[[ Records for processing open ]]
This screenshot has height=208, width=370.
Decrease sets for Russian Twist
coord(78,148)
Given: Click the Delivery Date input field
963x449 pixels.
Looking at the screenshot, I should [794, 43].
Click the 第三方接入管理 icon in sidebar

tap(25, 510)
[[ Records for processing closed ]]
[[ Records for processing open ]]
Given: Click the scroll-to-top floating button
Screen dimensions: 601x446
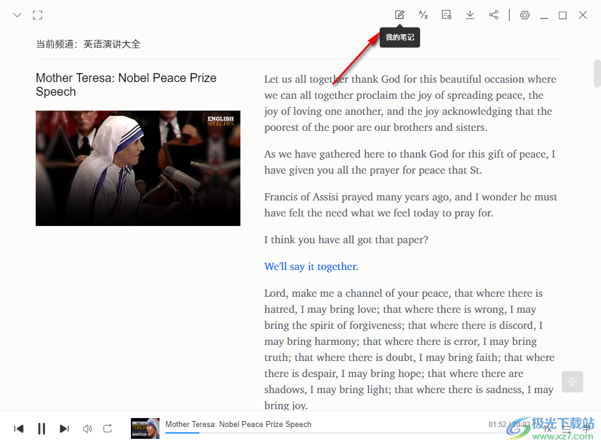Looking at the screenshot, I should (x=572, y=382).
[[ Records for processing closed ]]
What is being asked: Pick out every line of the listing containing the word "Given", and show those lines.

Task result:
Given: Click the Delivery Date input field
Given: Click the scroll-to-top floating button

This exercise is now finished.